La représentante syndicale est toutefois consciente que ces demandes sont exigeantes. Elle juge néanmoins que Québec a les moyens de les satisfaire grâce à l’entente conclue avec Ottawa, qui s'est engagé à injecter 6 milliards de dollars d'ici cinq ans dans le système de garderies subventionnées de la province.

Gabriel Nadeau-Dubois dans une manifestation.

Le porte-parole de Québec solidaire, Gabriel Nadeau-Dubois, lors d'une manifestation en marge de la grève en CPE prévue par la Centrale des syndicats du Québec

Photo : Radio-Canada / Ivanoh Demers

Les augmentations de salaire ne seront cependant pas suffisantes pour retenir le personnel et en attirer du nouveau, pense Valérie Grenon, qui insiste sur le fait qu’il faut améliorer le soutien fourni aux éducatrices.

Nos intervenantes sont épuisées actuellement. Il y a une hausse d’enfants avec des besoins particuliers [...] et très peu d’éducatrices spécialisées. Et avec la pandémie, nous manquons de préposées. Il faut désinfecter les jouets, désinfecter les locaux.
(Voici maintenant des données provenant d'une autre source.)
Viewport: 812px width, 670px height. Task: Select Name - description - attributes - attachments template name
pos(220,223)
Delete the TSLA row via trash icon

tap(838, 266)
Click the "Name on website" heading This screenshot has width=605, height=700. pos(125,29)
Il faut s’assurer d’avoir du personnel en place pour soutenir nos intervenantes, insiste-t-elle.

On a une clientèle de plus en plus lourde avec des enfants à besoin particulier et on a peu de soutien dans notre travail au quotidien, a renchéri une manifestante.
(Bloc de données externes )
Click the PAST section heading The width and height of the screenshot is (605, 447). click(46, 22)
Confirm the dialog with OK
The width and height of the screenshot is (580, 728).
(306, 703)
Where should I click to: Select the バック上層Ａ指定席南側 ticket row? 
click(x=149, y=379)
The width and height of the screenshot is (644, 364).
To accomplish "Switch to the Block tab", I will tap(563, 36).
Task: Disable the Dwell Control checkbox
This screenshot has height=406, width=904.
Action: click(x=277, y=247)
Plusieurs personnalités politiques se sont jointes aux manifestantes pour les soutenir et appuyer leurs revendications, dont la porte-parole du Parti québécois pour la famille, Véronique Hivon, qui estime que ça n'a aucun sens ce que l'on vit dans le réseau. La députée a rappelé que les centres de la petite enfance sont l'un des joyaux du Québec.

Le chef parlementaire de Québec solidaire, Gabriel Nadeau-Dubois, s'est aussi déplacé pour marcher aux côtés des éducatrices et dénoncer les offres qui leurs sont faites par le gouvernement Legault.

« Les travailleuses que j’ai rencontrées aujourd’hui m’ont parlé de la proposition du gouvernement de leur ajouter du temps supplémentaire, voire du temps supplémentaire obligatoire. On l’a vue ce que ça a fait en santé. »

— Une citation de  Gabriel Nadeau-Dubois, chef parlementaire de Québec solidaire

Depuis trois ans, avec le gouvernement de la CAQ, non seulement il ne crée pas de place dans les services de garde, [mais] les éducatrices et les intervenantes sont laissées à l’abandon, a pour sa part déploré le député libéral Marc Tanguay, porte-parole de l'opposition officielle en matière de famille.